The AMD Ryzen 7 5700X3D, long celebrated as the ultimate gaming CPU for the AM4 platform, appears to be entering its final chapter. Over the past two weeks, prices have climbed and availability has plummeted across major retailers in India, the US, and Europe. Amazon US lists it as out of stock, while Newegg is charging close to $350-if you can even find one.
Reports from retailers via Tweakers suggest the chip has reached end-of-life status, though AMD hasn’t confirmed this.
As the last X3D CPU for AM4-and the only 8-core/16-thread Zen 3 X3D option left after the Ryzen 7 5800X3D’s discontinuation-the 5700X3D offered exceptional gaming performance, even rivaling higher-end models. Its loss effectively marks the end of high-performance upgrades for gamers still on AM4. Many enthusiasts who hesitated may now find themselves forced to pay inflated second-hand prices years from now, a fate all too familiar in the PC hardware world.

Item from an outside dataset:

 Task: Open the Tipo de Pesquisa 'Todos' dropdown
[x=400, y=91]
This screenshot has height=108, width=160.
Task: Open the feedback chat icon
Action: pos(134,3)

The shortage seems partly due to production realities: the 5700X3D is a binned variant of the 5800X3D, made from the same mature X3D CCD process. With production winding down for older architectures, chips meeting the 5700X3D’s criteria are becoming rare. Meanwhile, the AM5 platform is expanding with new X3D models, leaving AM4 behind.
Some users have called on AMD to give AM4 a proper send-off-perhaps with RDNA2-equipped APUs to replace the now-legacy Vega graphics, especially as software like Blender drops support for Vega. Others lament AMD’s tendency to retire strong products rather than keep them at lower prices, framing it as protecting their newer, pricier offerings.
With AM4 still popular in cost-sensitive markets and millions of systems in active use, the 5700X3D’s disappearance underscores a familiar cycle in PC hardware: innovation pushes forward, but sometimes at the expense of platforms that still have life left in them.